Yes, ABI compatibility is about the "by-value" part of a function argument or return type. That's how we've consistently been using this term for a while now, also see our glossary and the documentation on ABI compatibility.
In public communication we'll obviously spell out the details more than in internal discussion. ("Internal" not as in "private" but as in "among the team members and anyone else who's willing to participate".)
Or maybe "no padding" should be restricted a bit further, like "if T is a primitive integer/float/pointer type" or so.

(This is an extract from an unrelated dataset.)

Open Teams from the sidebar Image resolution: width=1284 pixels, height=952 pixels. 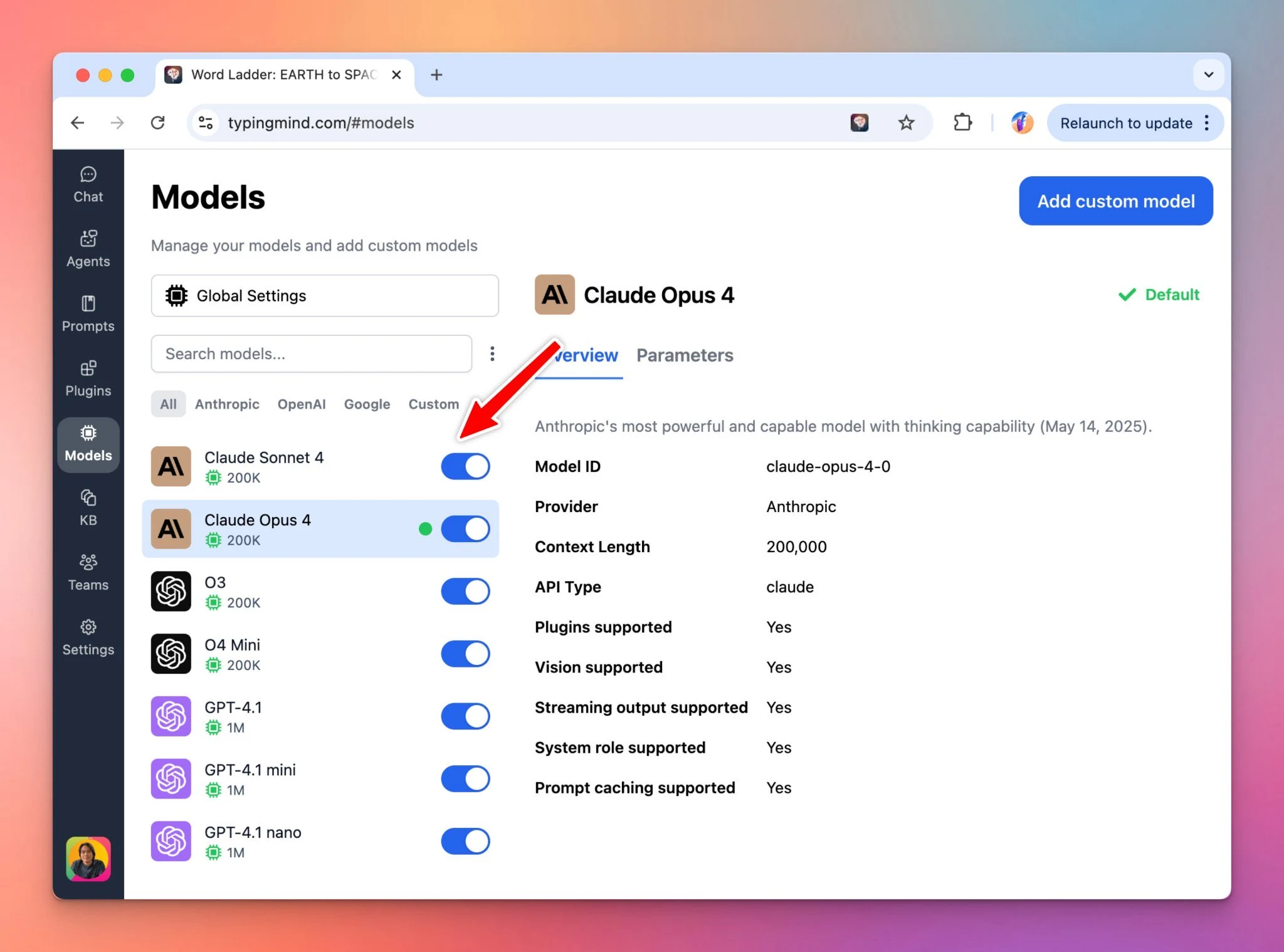tap(88, 573)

Note that some non-power-of-2 SIMD types have padding so we have to be careful if we want to talk about those types.
I at the very least need target simd types as well - for floating-point types that aren't directly supported by rust (e.g. f2x64_t), I wrap them in a target-specific ABI type, which on x86_64, is mostly __m128.
Since that is a compiler-internal concern, you could also do this by providing more ABI guarantees than what Rust provides in general.
But that case would be covered by "types without padding", or we could explicitly mention the stdarch SIMD types (since they are all powers of 2).
Since that is a compiler-internal concern, you could also do this by providing more ABI guarantees than what Rust provides in general.
Not fully - you don't necessarily need to compile the rtlibs with lccc themselves, they're written in mostly portable rust, and quite deliberately. I'd like to be able to continue providing that guarantee.
Yes, ABI compatibility is about the "by-value" part of a function argument or return type. That's how we've consistently been using this term for a while now, also see our glossary and the documentation on ABI compatibility.
You can also now see a formalization in reference#1545, as a note.